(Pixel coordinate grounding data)
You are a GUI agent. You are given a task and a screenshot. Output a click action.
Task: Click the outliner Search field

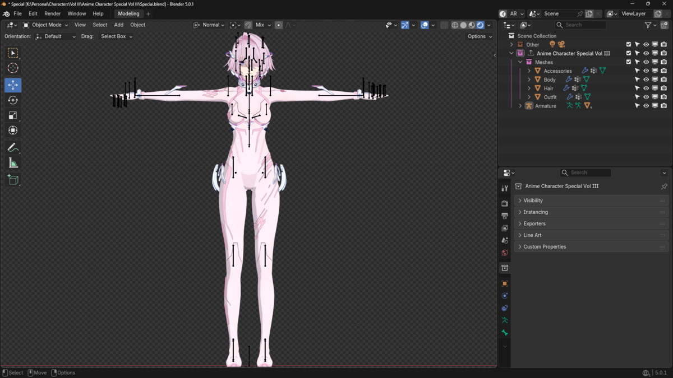click(x=584, y=25)
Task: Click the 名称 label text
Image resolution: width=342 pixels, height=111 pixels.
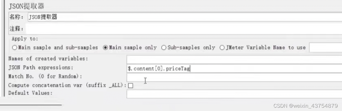Action: click(x=17, y=17)
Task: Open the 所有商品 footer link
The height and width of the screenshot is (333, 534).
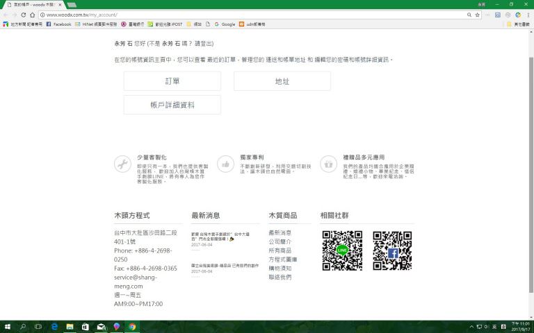Action: tap(280, 250)
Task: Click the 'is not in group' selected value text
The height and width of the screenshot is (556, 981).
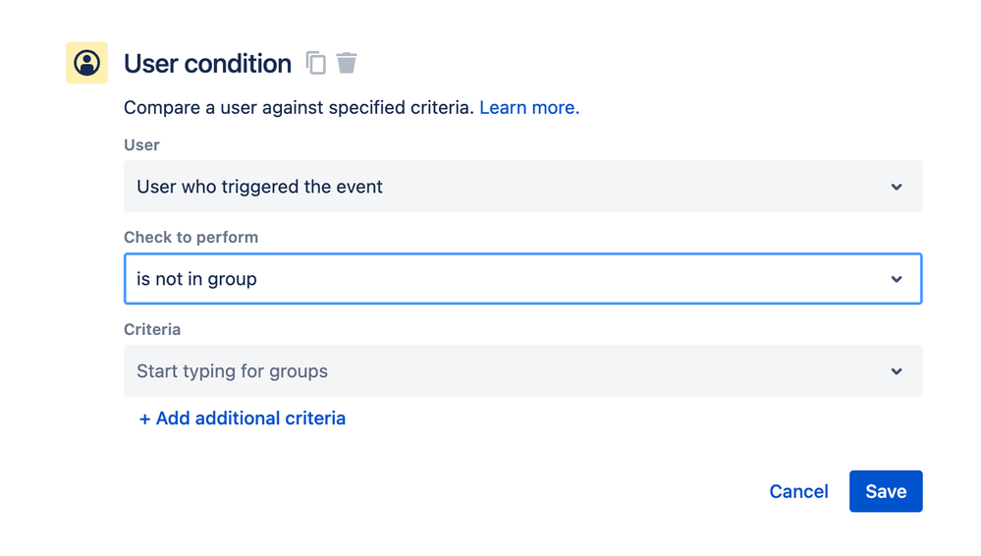Action: coord(196,279)
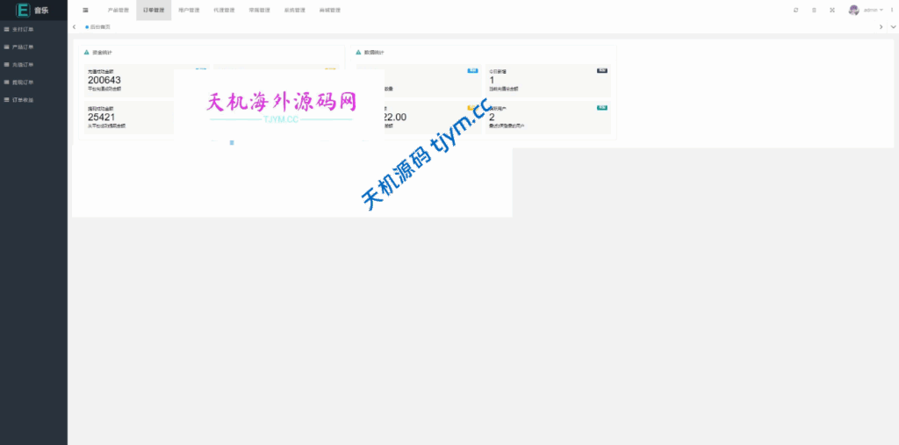The image size is (899, 445).
Task: Open the 用户管理 top menu
Action: [189, 10]
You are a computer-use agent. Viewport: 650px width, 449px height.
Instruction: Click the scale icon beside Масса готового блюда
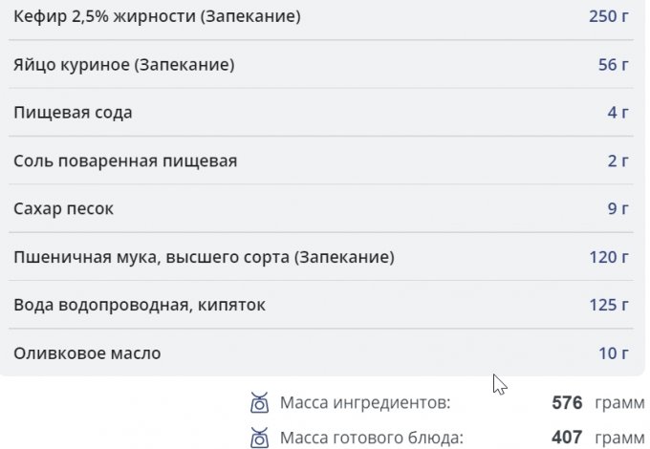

Requirement: Your copy should hold each line above exactly and no pictures at all.

Your solution:
You are a GUI agent. You are given a task and a screenshot. Output a click action.
Task: Click the outliner Search field

click(x=584, y=25)
Task: Click the 名称 label text
Image resolution: width=342 pixels, height=111 pixels.
Action: click(x=17, y=17)
Task: Open the 所有商品 footer link
The height and width of the screenshot is (333, 534).
Action: tap(280, 250)
Task: Click the 'is not in group' selected value text
The height and width of the screenshot is (556, 981).
Action: coord(196,279)
The image size is (899, 445).
Task: Open the 用户管理 top menu
Action: [189, 10]
You are a computer-use agent. Viewport: 650px width, 449px height.
Instruction: Click the scale icon beside Масса готового блюда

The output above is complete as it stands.